# Introduction to PySpark with Jupyter

PySpark is an interface into the Apache Spark framework:

> Apache Spark is an open-source cluster computing framework originally developed in the AMPLab at UC Berkeley. In contrast to Hadoop's two-stage disk-based MapReduce paradigm, Spark's in-memory primitives provide performance up to 100 times faster for certain applications.

Spark is used for big data applications since, by definition, they are not able to be processed within a single compute resource.  A common use for the framework is to process large amounts of data and use Machine Learning techniques to analyze, understand, and predict outcomes for external processes.

This notebook was created by aggregating information from various sources, including notebooks and code that I have developed on projects, but also using some of the following books:, [Learning Spark](http://shop.oreilly.com/product/0636920028512.do), [Advanced Analytics with Spark](http://shop.oreilly.com/product/0636920035091.do), and [High Performance Spark](http://shop.oreilly.com/product/0636920046967.do)

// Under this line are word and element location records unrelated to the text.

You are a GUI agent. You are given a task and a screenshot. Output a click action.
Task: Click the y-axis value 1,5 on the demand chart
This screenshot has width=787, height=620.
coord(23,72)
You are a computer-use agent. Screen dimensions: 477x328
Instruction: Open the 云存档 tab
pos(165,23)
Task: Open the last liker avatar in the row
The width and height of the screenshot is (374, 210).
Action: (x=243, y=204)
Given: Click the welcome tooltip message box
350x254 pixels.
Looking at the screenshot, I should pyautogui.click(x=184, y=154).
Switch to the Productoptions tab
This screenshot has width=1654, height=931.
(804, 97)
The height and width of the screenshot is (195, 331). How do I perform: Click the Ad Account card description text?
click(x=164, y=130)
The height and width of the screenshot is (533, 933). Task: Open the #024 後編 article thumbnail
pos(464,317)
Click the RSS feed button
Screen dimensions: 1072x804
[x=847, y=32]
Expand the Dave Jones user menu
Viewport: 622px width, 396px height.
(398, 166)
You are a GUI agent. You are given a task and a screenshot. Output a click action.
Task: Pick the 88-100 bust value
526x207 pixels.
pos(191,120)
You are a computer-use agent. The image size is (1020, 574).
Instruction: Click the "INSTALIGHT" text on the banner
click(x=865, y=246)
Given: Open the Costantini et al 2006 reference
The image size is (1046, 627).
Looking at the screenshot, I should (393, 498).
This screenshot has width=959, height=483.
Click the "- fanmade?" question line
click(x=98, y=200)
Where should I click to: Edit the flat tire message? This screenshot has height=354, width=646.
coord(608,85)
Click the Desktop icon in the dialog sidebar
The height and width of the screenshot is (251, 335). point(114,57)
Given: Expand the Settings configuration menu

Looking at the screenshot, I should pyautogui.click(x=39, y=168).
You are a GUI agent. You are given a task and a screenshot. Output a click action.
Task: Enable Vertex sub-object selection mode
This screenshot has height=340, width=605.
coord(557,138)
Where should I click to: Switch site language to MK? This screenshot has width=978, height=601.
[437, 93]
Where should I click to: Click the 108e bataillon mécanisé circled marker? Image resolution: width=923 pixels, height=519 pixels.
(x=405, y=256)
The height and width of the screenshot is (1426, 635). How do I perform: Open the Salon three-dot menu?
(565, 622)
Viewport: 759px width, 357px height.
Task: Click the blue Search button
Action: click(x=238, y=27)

Some of these resources do not include Python or PySpark usage directly, but I have been able to translate the information into Pythonic, or at least Python, for use here.

In addition, many resources exist on the web for exploring [Python](https://www.python.org/) and [PySpark](http://spark.apache.org/docs/latest/api/python/index.html) as well as Machine Learning and other big data uses in general.  Due to the dynamic nature of these resources, you should always search and use the most current information available at the time you need it.

## Import the module

This is already installed in the docker container, so simply import it here.

In [1]:
import pyspark

## Create a Spark Context

Creating a SparkContext requires the configuration for Spark operation to be defined.  This is most easily done by creating a SparkConf object with the desired parameter values for the way you want Spark to operate.  Here we define a 'local' style operation since we want to explore Spark and PySpark without needing to have a cluster available for job execution.

In [2]:
# Create a simple local Spark configuration.
conf = (
    pyspark
      .SparkConf()
      .setMaster('local[*]')
      .setAppName('Introduction Notebook')
)

# Show the configuration:
import pprint as pp
print('Configuration:')
pp.pprint(conf.getAll())

Configuration:
[('spark.master', 'local[*]'),
 ('spark.submit.deployMode', 'client'),
 ('spark.app.name', 'Introduction Notebook')]



Creating a context should only be done once per session.  Guarding the creation with the "try" block ensures that we will only create the context the first time the following cell is executed.


In [3]:
# Create a Spark context for local work.
try:
    sc
except:
    sc = pyspark.SparkContext(conf = conf)

# Check that we are using the expected version of PySpark.
print('Version: ',sc.version)

Version:  1.6.1


## Prove the module is available

Create a simple example and execute it in order to demonstrate that the module working correctly and the context is configured correctly.

The following creates an RDD initialized with a range of numbers, then samples 5 of them.  Spark will have distributed the RDD data and the work execution among the available executors in order to perform this processing.

In [4]:
# Prove that Spark is installed and working correctly
rdd = sc.parallelize(range(1000))
result = rdd.takeSample(False, 5)
print('5 randomly selected values from the range: %s' % result)

5 randomly selected values from the range: [379, 848, 521, 851, 596]